Il y a fort à croire que dans un futur proche, ce soit la démographie qui l’emporte sur toute pseudo-considération d’égalité dans pratiquement toutes les professions à une époque où la plupart des femmes doivent faire le choix déchirant entre avoir une belle carrière ou avoir des enfants.
Une réalité dans laquelle et pour laquelle les chefs d’entreprises devraient apporter la plus grande attention, car à quoi cela sert-il d’avoir une fille si leur employés et employées captifs de leurs emplois n’en font finalement pas ?
Je ne sais trop que penser de cette étude… Il me vient en tête Vladimir Poutine, lui qui a trois filles et qui a lui-même signé une loi autorisant la violence domestique d’un mari envers son épouse…
@ Magali Trembly,
J’aimerais apporter, un complément à vos propos. L’initiative de faire voter une loi visant à décriminaliser la violence domestique (cela concerne aussi les enfants) ne vient pas de Poutine. Comme le précisait le journal britannique « The Guardian », cette initiative vient de la sénatrice ultra-conservatrice : Elena Mizoulina. Il ne s’agit pas d’une loi, plutôt d’un amendement au Code criminel et pénal russe.
Ce qui pourrait dépasser cependant quelque peu l’entendement, c’est que le Douma (Chambre basse russe) a adopté cet amendement presque à l’unanimité 380 pour/contre 3. Que cet amendement était porté par quatre députées et rapporté par l’une d’elle : Olga Batalina.
Il convient cependant de mettre en contexte cet amendement. En Russie, la violence faite aux femmes et aux enfants est sévèrement punie, tous les hommes et les femmes vont systématiquement en prison (passibles de 2 ans), ils ont aussi un dossier criminel qui les suit partout. Les prisons sont surpeuplées ; lorsqu’ils ou elles sortent de prison, il est plutôt rare que cela arrange la situation.
Le projet de la sénatrice Mizoulina (juriste et membre du Conseil constitutionnel), visait à décriminaliser une première infraction bénigne, il prévoit une amende (Code pénal) pouvant aller jusqu’à 30 000 roubles (environ 600$, ce qui en Russie représente une bonne somme d’argent) ou des travaux communautaires (jusqu’à 120 heures) ou une peine de prison de 10 à 15 jours. En cas de seconde infraction, la loi continue de s’appliquer comme avant. S’il y a blessures lors de la première infraction, les dispositions initiales du Code criminel s’appliquent.

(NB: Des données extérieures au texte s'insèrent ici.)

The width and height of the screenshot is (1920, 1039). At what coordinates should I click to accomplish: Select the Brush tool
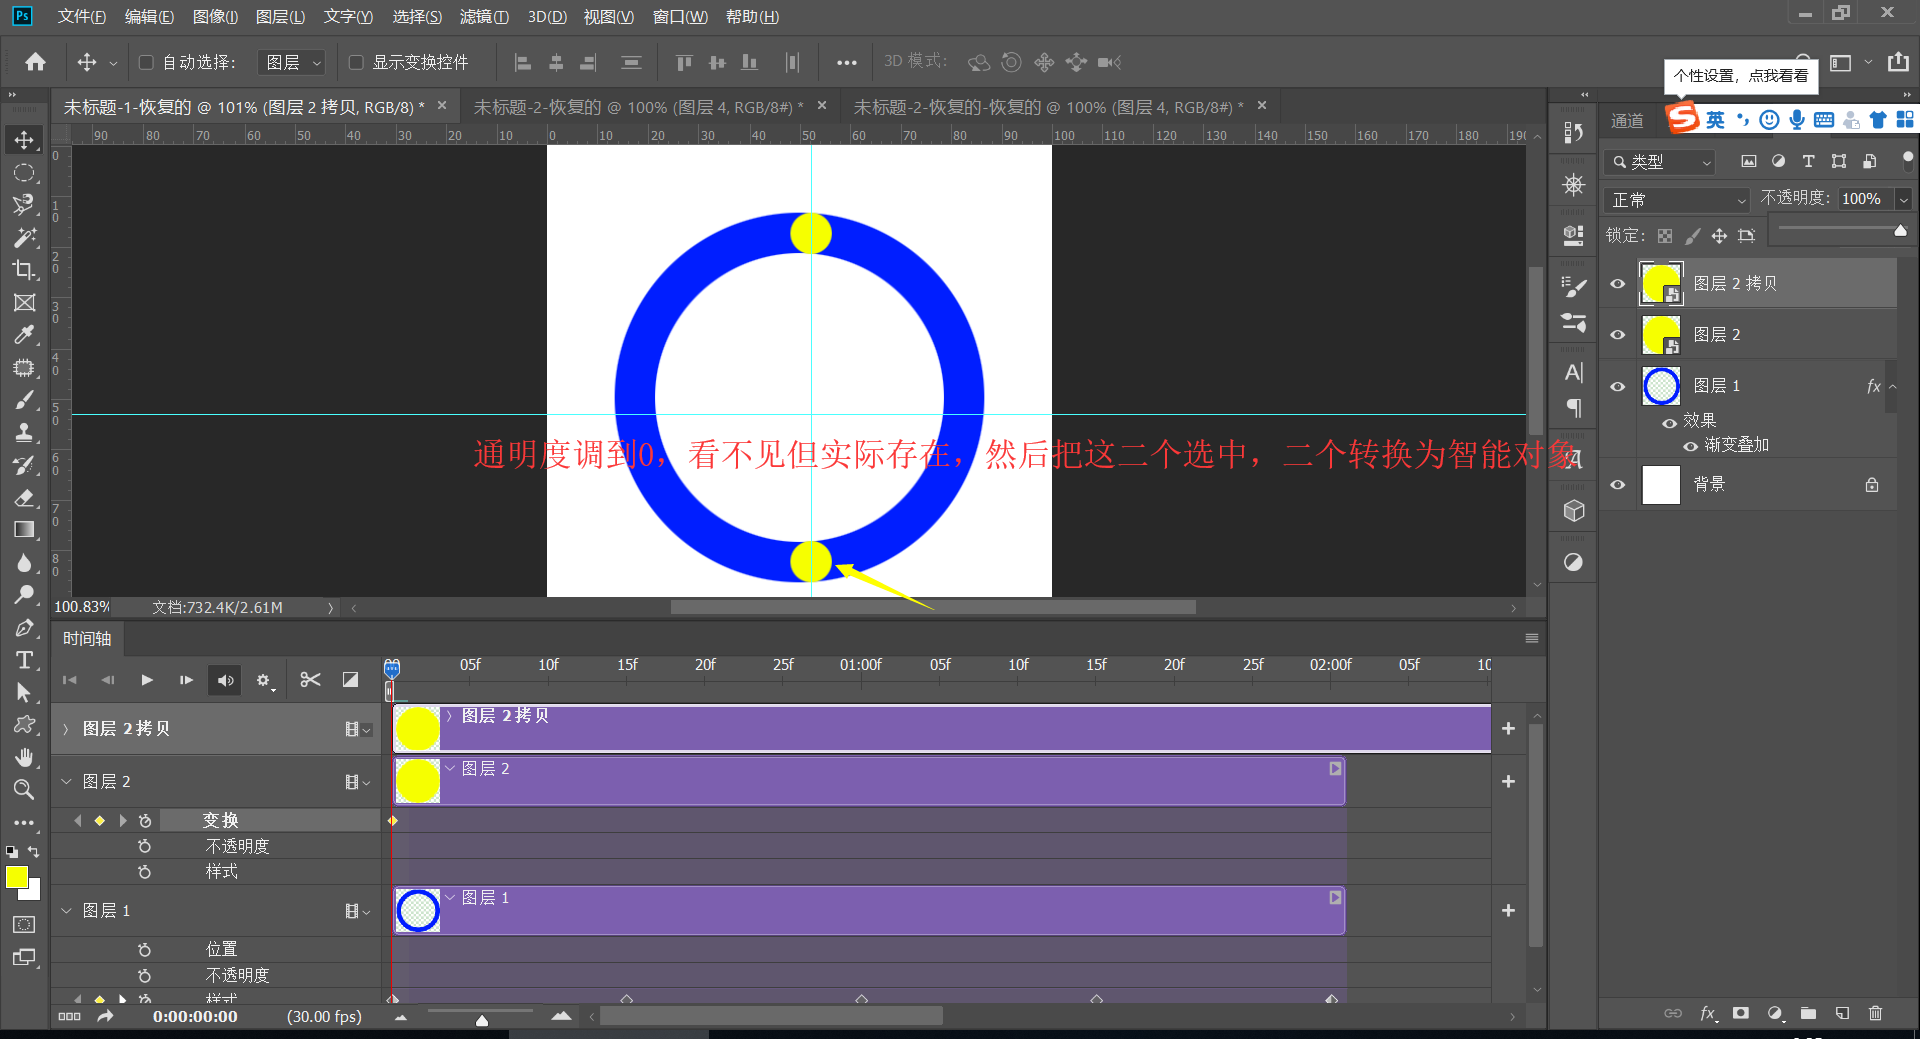24,399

Pour être promulguée en vertu de la Constitution, les lois doivent être obligatoirement signées par le Président. Il ne semble pas en effet comme vous l’écrivez que Poutine se soit opposé à cet amendement, pas plus qu’il ne s’oppose en général à toutes les lois qui sont votées par le Parlement. Cela dit, je ne sais pas si la loi a été déjà signée… ?
Au Canada les dispositions sont plus souples. Pourquoi reprocher à la Russie de libéraliser ses lois pour se mettre au diapason des autres nations ?
Noémie Mercier devrait se tenir loin de ces études économiques qui pour la plupart du temps sont inspirées par la théorie néoclassique appuyée trop souvent sur des hypothèses qui s’éloignent de la réalité.
Par exemple, madame Mercier aurait beaucoup de peines à nous expliquer comment « l’arrivée d’une fille dans la famille d’un PDG se répercute sur la culture de l’entreprise tout entière » à l’aide d’une fonction d’utilité – élément choyé par les économistes néoclassiques – comme il est décrit dans l’étude qu’elle recense.